The Marshal, in advance of all his staff, touched his plumed hat and bowed to his saddle-bow as he faced her. He knew her well by sight, this pretty child of his Army of Africa, who had, before then, suppressed mutiny like a veteran, and led the charge like a Murat—this kitten with a lion's heart, this humming-bird with an eagle's swoop.
"Mademoiselle," he commenced, while his voice, well skilled to such work, echoed to the farthest end of the long lines of troops, "I have the honour to discharge to-day the happiest duty of my life. In conveying to you the expression of the Emperor's approval of your noble conduct in the present campaign, I express the sentiments of the whole Army. Your action on the day of Zaraila was as brilliant in conception as it was great in execution; and the courage you displayed was only equalled by your patriotism. May the soldiers of many wars remember you and emulate you. In the name of France, I thank you. In the name of the Emperor, I bring to you the Cross of the Legion of Honour."
As the brief and soldierly words rolled down the ranks of the listening regiments, he stooped forward from his saddle and fastened the red ribbon on her breast; while from the whole gathered mass, watching, hearing, waiting breathlessly to give their tribute of applause to their darling also, a great shout rose as with one voice, strong, full, echoing over and over again across the plains in thunder that joined her name with the name of France and of Napoleon, and hurled it upward in fierce tumultuous idolatrous love to those cruel cloudless skies that shone above the dead. She was their child, their treasure, their idol, their young leader in war, their young angel in suffering; she was all their own, knowing with them one common mother—France. Honour to her was honour to them; they gloried with heart and soul in this bright young fearless life that had been among them ever since her infant feet had waded through the blood of slaughter-fields, and her infant lips had laughed to see the tricolour float in the sun above the smoke of battle.
And as she heard, her face became very pale, her large eyes grew dim and very soft, her mirthful mouth trembled with the pain of a too intense joy. She lifted her head, and all the unutterable love she bore her country and her people thrilled through the music of her voice:
"Français!—ce n'était rien!"
That was all she said; in that one first word of their common nationality, she spoke alike to the Marshal of the Empire and to the conscript of the ranks. "Français!" that one title made them all equal in her sight; whoever claimed it was honoured in her eyes, and was precious to her heart, and when she answered them that it was nothing, this thing which they glorified in her, she answered but what seemed the simple truth in her code. She would have thought it "nothing" to have perished by shot, or steel, or flame, in day-long torture, for that one fair sake of France.

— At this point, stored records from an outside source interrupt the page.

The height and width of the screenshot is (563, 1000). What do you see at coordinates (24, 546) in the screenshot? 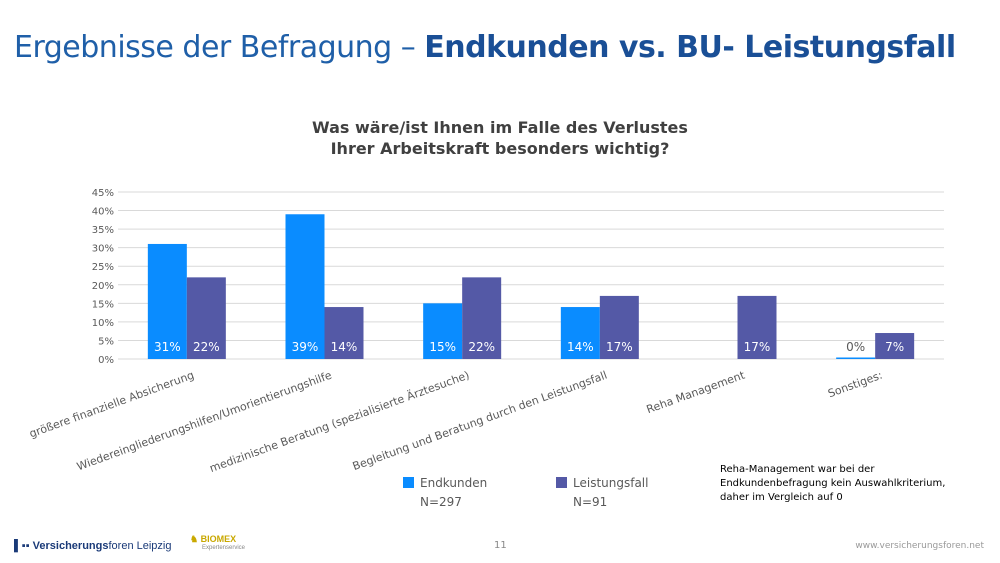
I see `logo-mark-icon: ▌▪▪` at bounding box center [24, 546]. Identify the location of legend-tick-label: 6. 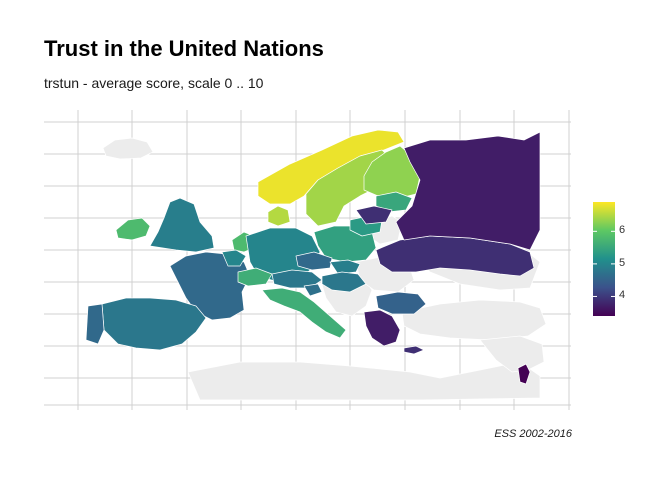
(622, 230).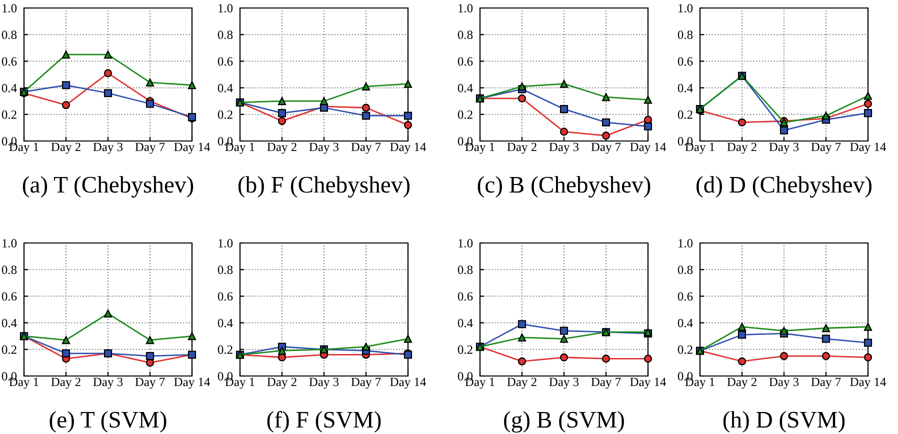 The width and height of the screenshot is (898, 434). Describe the element at coordinates (108, 187) in the screenshot. I see `text: (a) T (Chebyshev)` at that location.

Vain in all else, and to all else wayward, here she was docile and submissive as the most patient child; here she deemed the greatest and the hardest thing that she could ever do far less than all that she would willingly have done. And as she looked upon the host whose thousand and ten thousand voices rang up to the noonday sun in her homage, and in hers alone, a light like a glory beamed upon her face, that for once was white and still and very grave;—none who saw her face then, ever forgot that look.
In that moment she touched the full sweetness of a proud and pure ambition, attained and possessed in all its intensity, in all its perfect splendour. In that moment she knew that divine hour which, born of a people's love and of the impossible desires of genius in its youth, comes to so few human lives—knew that which was known to the young Napoleon when, in the hot hush of the nights of July, France welcomed the Conqueror of Italy.
She longed to do as some girl of whom she had once been told by an old Invalide had done in the '89—a girl of the people, a fisher-girl of the Cannébière who had loved one above her rank, a noble who deserted her for a woman of his own order, a beautiful, soft-skinned, lily-like scornful aristocrat, with the silver ring of merciless laughter, and the languid lustre of sweet contemptuous eyes. The Marseillaise bore her wrong in silence—she was a daughter of the south and of the populace, with a dark, brooding, burning beauty, strong and fierce, and braced with the salt lashing of the sea and with the keen breath of the stormy mistral. She held her peace while the great lady was wooed and won, while the marriage joys came with the purple vintage time, while the people were made drunk at the bridal of their châtelaine in those hot, ruddy, luscious autumn days.